Do UOL, em São Paulo

O Corinthians venceu o Vasco neste domingo com um gol de mão de Jô. O atacante se atirou na bola em cruzamento de Marquinhos Gabriel e conseguiu o desvio suficiente para que a equipe vencesse o Vasco por 1 a 0 e abrisse 10 pontos de vantagem do Grêmio.

Centro da polêmica do episódio de fair play de Rodrigo Caio no início do ano, o atacante disse que só não avisou o árbitro que fez gol de mão porque não teve convicção no momento.

"Eu não vi. Se eu tivesse convicção, eu ia falar. Me joguei na bola e não vi se tocou ou não. Se tivesse tocado, eu ia falar. Mas eu me joguei, eu me projeto na bola. E se tocou ou não, é interpretação do árbitro. É a mesma coisa do meu impedimento contra o Flamengo. E eu estava 3 metros atrás", afirmou o atacante na saída do gramado.

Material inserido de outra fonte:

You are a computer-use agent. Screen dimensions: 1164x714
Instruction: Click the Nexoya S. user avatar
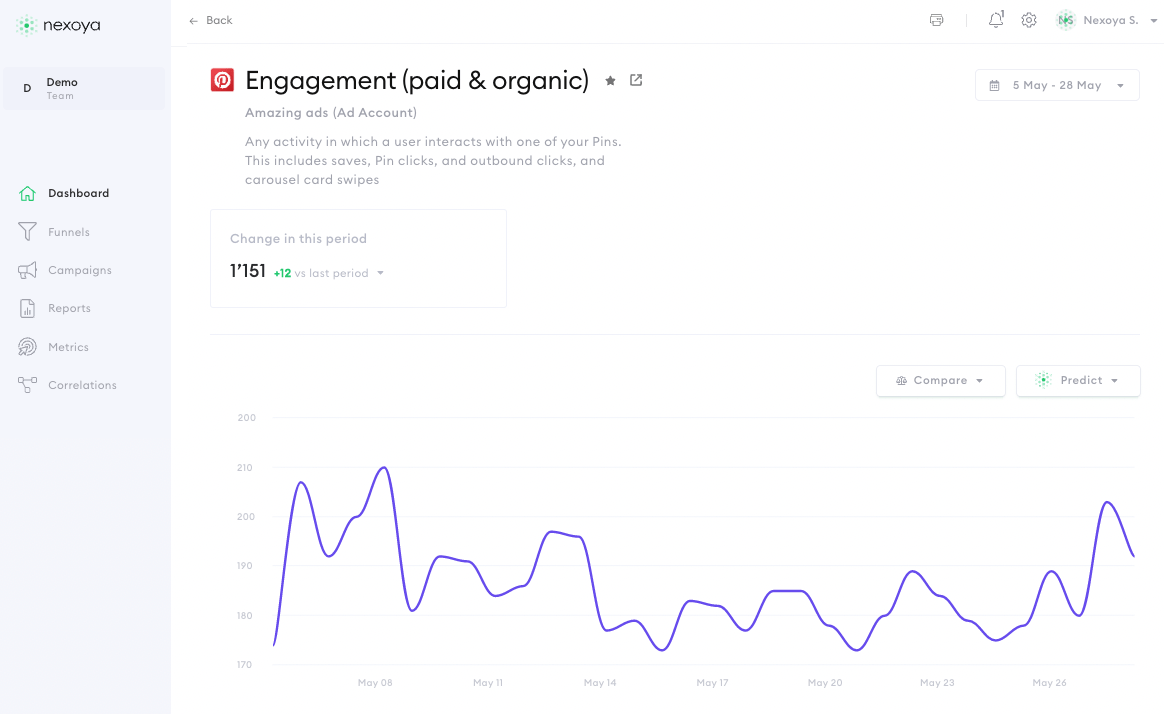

"O juiz interpretou que não foi, então foi bom para a gente. O importante é a vitória suada, os três pontos", seguiu o atacante.

O técnico Fabio Carille ainda defendeu a posição de seu jogador. "Existe sim (honestidade no futebol), e para melhoria do futebol isso tem que ser cada vez mais comum. Mas eu estou dizendo. Muita gente em dúvida e que a bola já estava dentro. Como o Jô vai saber se estava dentro ou fora? Olha a dúvida que existe dentro do lance. Ele pode falar que pegou na mão, mas e se a bola já estava dentro?"

"Sim, eu apoiaria (se o Jô avisasse o gol). Não vou contra. Vocês estão me conhecendo e eu sou correto e honesto demais com essas coisas", completou o treinador.